A poucas horas da estreia da Seleção Brasileira na Copa do Mundo 2026, o presidente da República Luiz Inácio Lula da Silva (PT) e o senador e pré-candidato à Presidência Flávio Bolsonaro (PL-RJ) protagonizaram mais um episódio da disputa simbólica em torno da camisa verde e amarela, em meio ao cenário de tensão pré-eleitoral.
Na quinta-feira (11), Flávio publicou nas redes sociais um vídeo em que convoca apoiadores a vestirem a “camisa do Bolsonaro”. A declaração foi feita durante uma agenda de pré-campanha no Pará.
“A Copa do Mundo começa hoje. E a gente vai torcer pro Brasil. A gente vai botar a camisa do Br… do Bolsonaro que vocês estão vestindo aí e torcer pela nossa seleção. Esse governo Lula é tão ladrão que até a bandeira do Brasil eles querem roubar”, declarou.

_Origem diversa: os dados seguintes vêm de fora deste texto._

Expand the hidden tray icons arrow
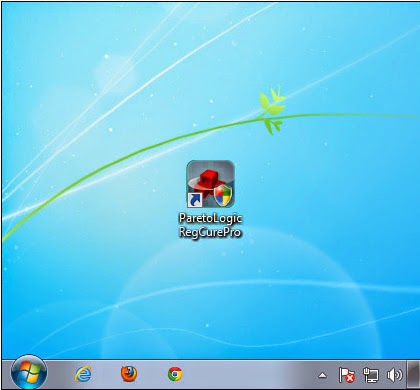 click(x=322, y=376)
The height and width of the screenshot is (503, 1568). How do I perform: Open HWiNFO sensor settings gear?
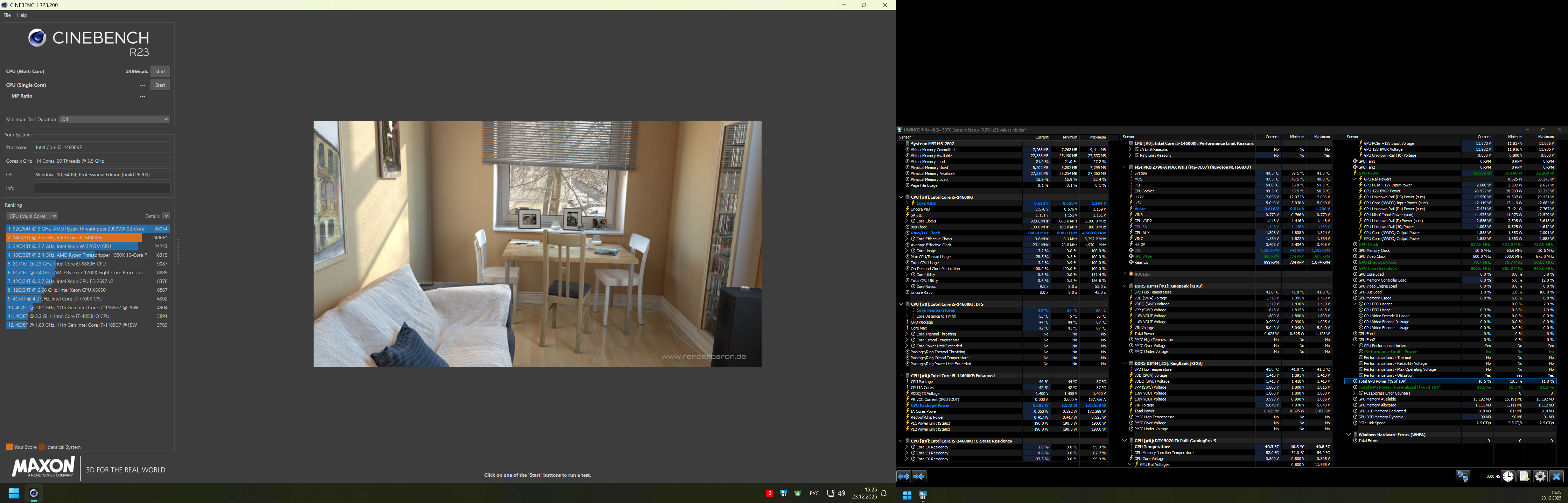(x=1541, y=477)
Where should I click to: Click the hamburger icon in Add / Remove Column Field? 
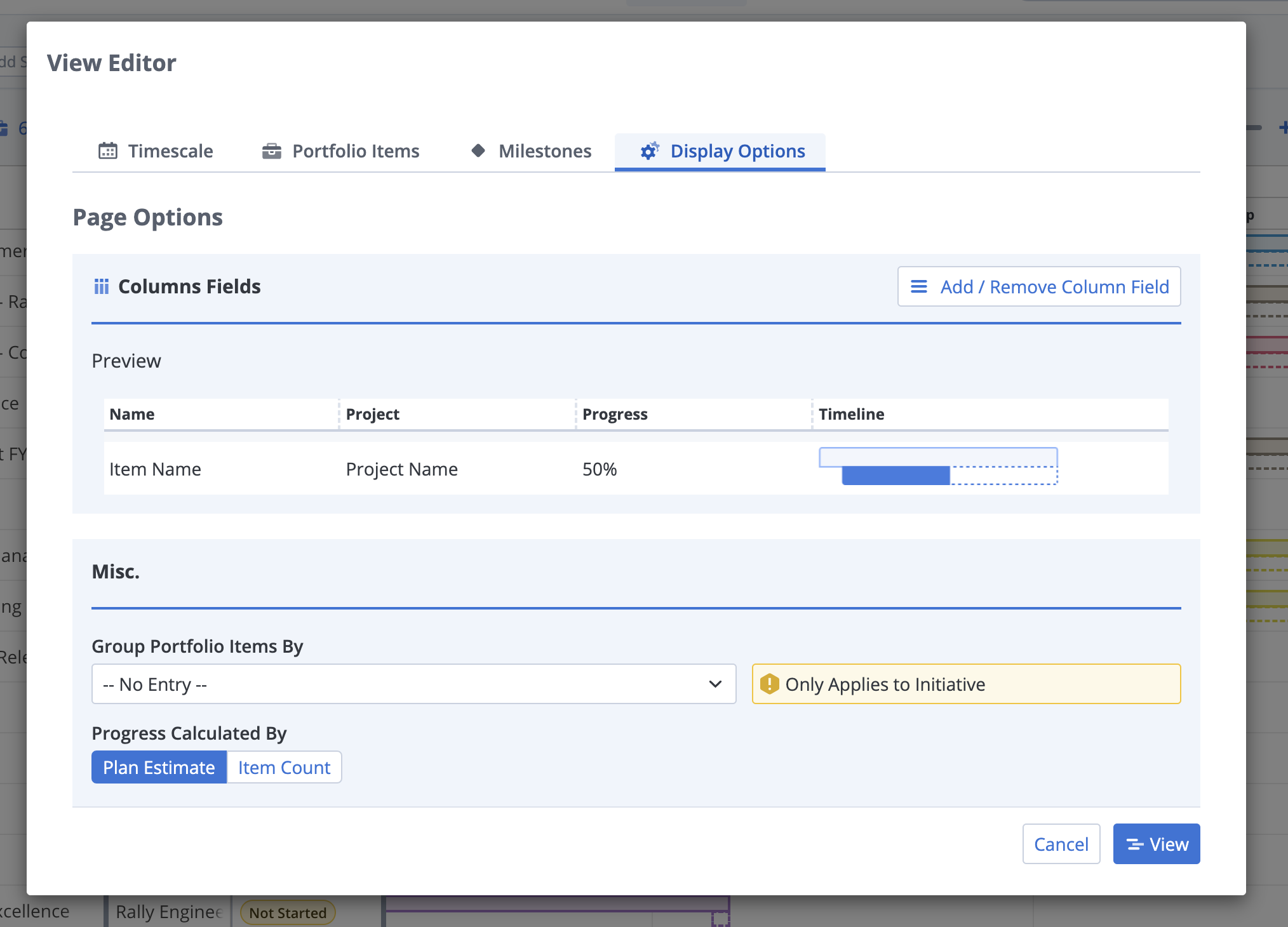[919, 287]
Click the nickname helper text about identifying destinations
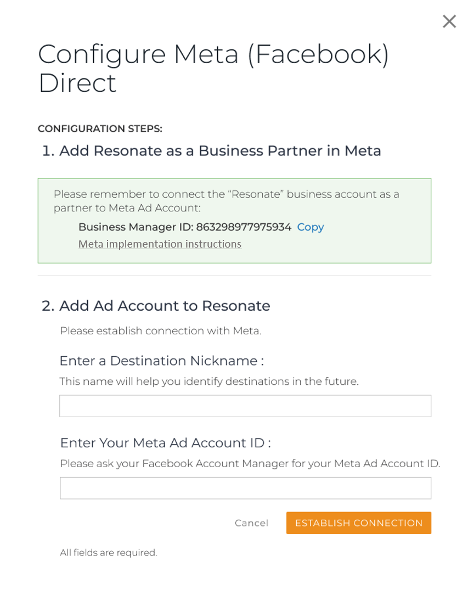The image size is (468, 606). click(x=209, y=381)
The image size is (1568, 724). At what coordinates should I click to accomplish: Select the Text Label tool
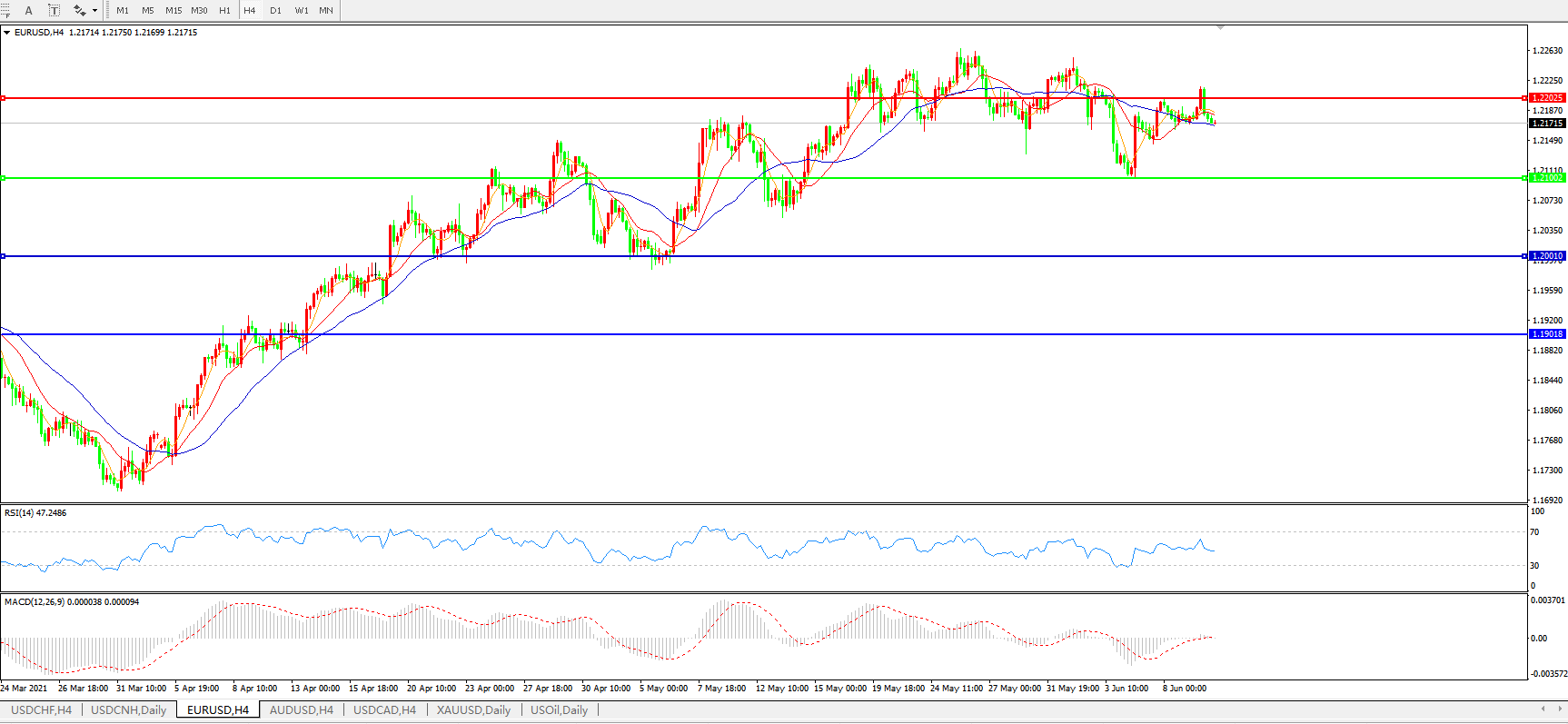tap(55, 11)
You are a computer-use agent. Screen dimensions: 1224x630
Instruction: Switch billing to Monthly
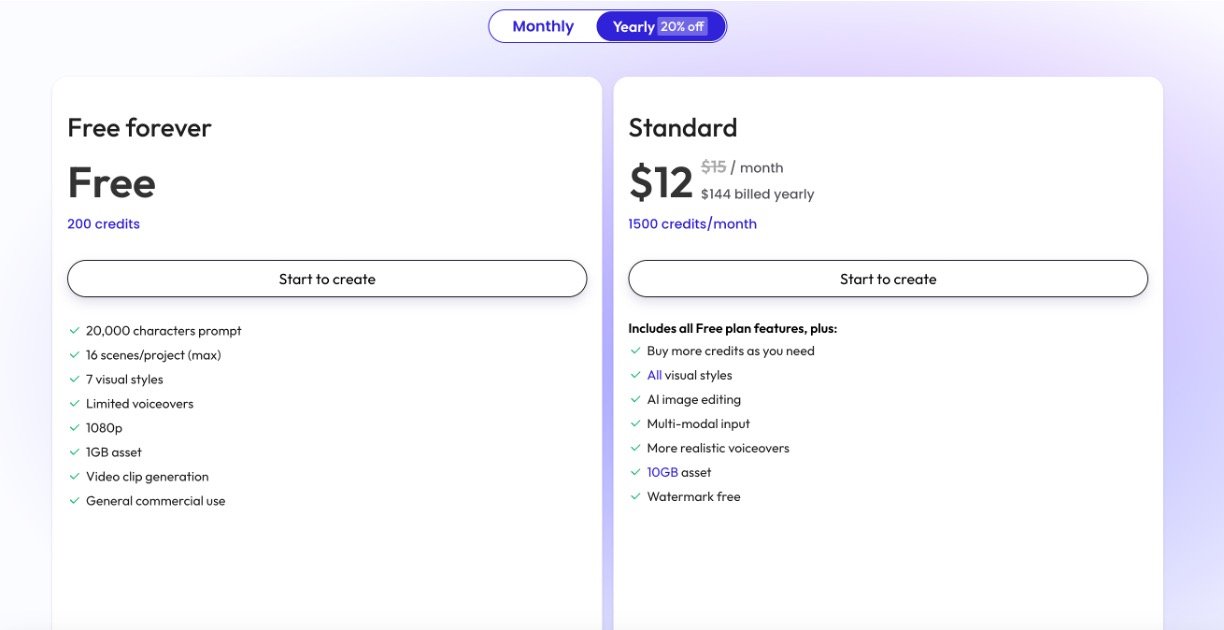pos(543,27)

O parlamentar também afirmou que o Partido dos Trabalhadores teria se afastado da bandeira nacional ao longo dos anos. Na sequência, ele declarou ainda que o ex-presidente Jair Messias Bolsonaro (PL) teria resgatado o símbolo e o transformado em motivo de orgulho para seus apoiadores.
Nesta sexta-feira (12), Lula realizou uma transmissão ao vivo ao lado da primeira-dama, Janja da Silva, na qual voltou a comentar sobre a camisa da Seleção. Durante a fala, ele defendeu o uso das cores nacionais de forma ampla pelos brasileiros.
“Amanhã tem jogo do Brasil. Todo mundo torcendo com amor, vestindo a camisa verde e amarela. Chega dessa coisa de que é minha ou é tua. A bandeira do Brasil é nossa”, afirmou.
Já no fim de semana, no lançamento do streaming Tela Brasil, no Rio de Janeiro, ele destacou que a esquerda deve “andar de verde e amarelo” durante a Copa do Mundo, como forma de não permitir que as cores da bandeira nacional sejam associadas a um único grupo político.
Nas redes sociais, o petista também postou há uma semana uma foto vestindo a camiseta da Seleção e um shorts azul.
A legenda trazia uma frase em defesa da soberania nacional: “o Brasil é dos brasileiros”.